Médias libres : enjeux, défis et propositions

La Radio Free Palestine, un modèle pour la radiodiffusion de la solidarité transfrontalière

, par KING Gretchen, MAROUF Laith

Les stations de radio communautaires, en tant qu’organismes de radiodiffusion sans but lucratif au service des communautés par opposition aux intérêts des États ou des sociétés, ont toujours maximisé leurs ressources dans la recherche de justice sociale par le biais de la radiodiffusion. Ces stations mettent souvent leurs ressources en commun afin de créer des réseaux de radios communautaires, comme dans le cas des mineurs et de la Radio Network, qui relie des dizaines de communautés en Bolivie, ou du réseau de radio Wawatay, reliant 49 stations et desservant plus de 30 000 membres des peuples autochtones de la Nation Nishnawbe Aski et dans les zones du Traité Nº 3.

Image Radio Free Palestine

Les stations de radio communautaires partagent régulièrement des contenus pour produire des programmes communs, tels que WINGS [1] (diffusé dans plus de dix pays), GROUNDWIRE [2] (diffusé sur plus de 20 stations au Canada) et Sprouts [3] (diffusé par 50 stations aux États-Unis). De plus, elles hébergent régulièrement des émissions dans les réseaux régionaux ou mondiaux, tels que l’Association mondiale des radiodiffuseurs communautaires (dont l’acronyme français est AMARC), dans le cadre de campagnes internationales comme la Journée mondiale de l’eau, la Journée mondiale de l’alimentation et la Journée internationale pour l’élimination de la discrimination raciale.

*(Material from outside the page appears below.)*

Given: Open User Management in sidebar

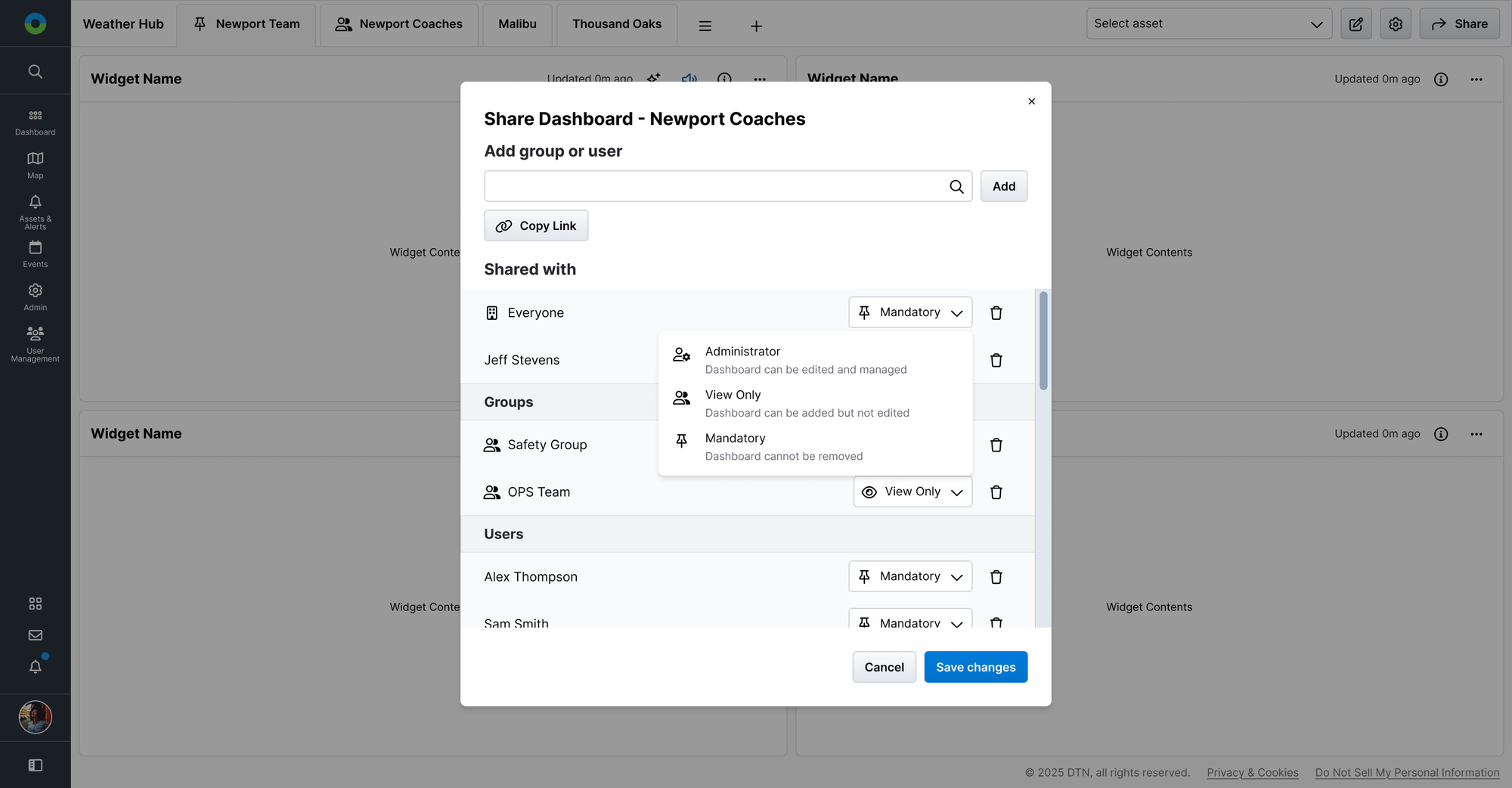Looking at the screenshot, I should [x=35, y=343].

Au cours du 5e Forum mondial des médias libres (FMML) qui s’est tenu à l’Université McGill, à Montréal, au Canada, dans le cadre du Forum social mondial 2016, les activistes des radios communautaires ont organisé un atelier sur la Radio Free Palestine [4], comme modèle de solidarité transfrontalière dans le domaine de la radiodiffusion. Cet article résume le rôle de la RFP lors du FMML : il se base sur les discutions qui ont eu lieu autour de la solidaire transfrontalière dans le cadre du récent Forum international sur les médias communautaires et autochtones, qui s’est tenu à Oaxaca, et cherche à inspirer l’édition 2018 de la RFP et les radiodiffusions solidaires transfrontalières futures.

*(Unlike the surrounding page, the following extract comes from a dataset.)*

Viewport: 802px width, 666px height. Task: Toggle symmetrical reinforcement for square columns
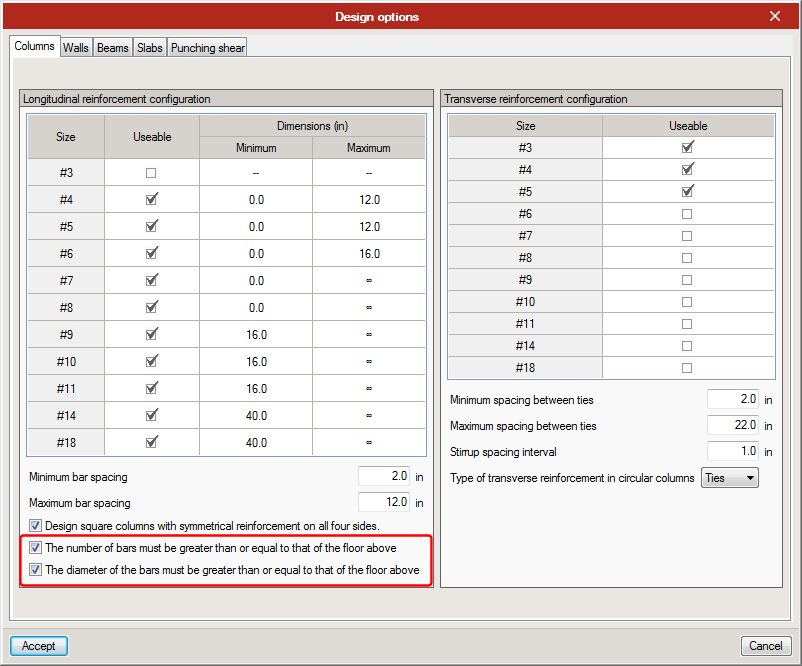(x=36, y=526)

Définition de la radiodiffusion de la solidarité transfrontalière

La radiodiffusion de la solidarité transfrontalière est un processus collaboratif qui offre une programmation spéciale diffusée simultanément sur plusieurs stations à travers les frontières et les distances. Cette tactique offre un moyen d’unir et d’amplifier les voix de la communauté autour d’une question qui affecte l’ensemble d’une société ou même le monde entier. En brisant les barrières sonores créées par des les réalités médiatiques oppressives et coloniales, la radiodiffusion de solidarité transfrontalière contribue à compenser le flot de propagande diffusée par les radiodiffuseurs commerciaux et gouvernementaux. Grâce au partage des ressources, de la programmation, du temps d’antenne et de la bande passante, de nombreux radiodiffuseurs communautaires (dont le fonctionnement est souvent basé sur des ressources rares) s’unissent et peuvent ainsi produire davantage de contenus et toucher une plus large audience.

Par exemple, le Homelessness Radio Marathon (« Radio marathon des sans-abri ») réunit tous les ans les pauvres et les sans-abri et leurs alliés aux quatre coins du Canada, autour du thème « Le logement est un droit humain ». Fondé en 1998 par un radiodiffuseur basé aux Etats-Unis, Jeremy Weir Alderson (alias « Personne »), comme un sous-produit de son programme de radio régulier sur la WEOS à Geneva, dans l’État de New York, le programme a été lancé pour la première fois en 2003 par CKUT pour le public canadien. Depuis lors, chaque année au milieu de l’hiver, dans un des pays les plus froids du monde, où les décès dus au froid extrême sont largement ignorés par les décideurs politiques, le système de radiodiffusion et le discours public est chamboulé.

Ce talk-show interactif, hébergé à l’extérieur et pendant la nuit, présente les pauvres et les sans-abri comme des experts sur l’impact des politiques gouvernementales qui ne répondent pas de manière adéquate au problème de la pauvreté et du logement. Des stations de radio communautaires le diffusent en direct à travers tout le pays, créant ainsi une plate-forme de médias par et pour les sans-abri et les pauvres au Canada. Les auditeurs peuvent se joindre à la discussion en direct par téléphone ou en personne sur les lieux de diffusion de la programmation en direct partout dans le pays ou dans une salle d’écoute publique. Étant donné que le programme est produit chaque année depuis 2003, il y a maintenant une grande quantité d’archives audio documentant la réalité de la vie dans la rue, et la lutte pour garantir le logement comme droit humain au Canada.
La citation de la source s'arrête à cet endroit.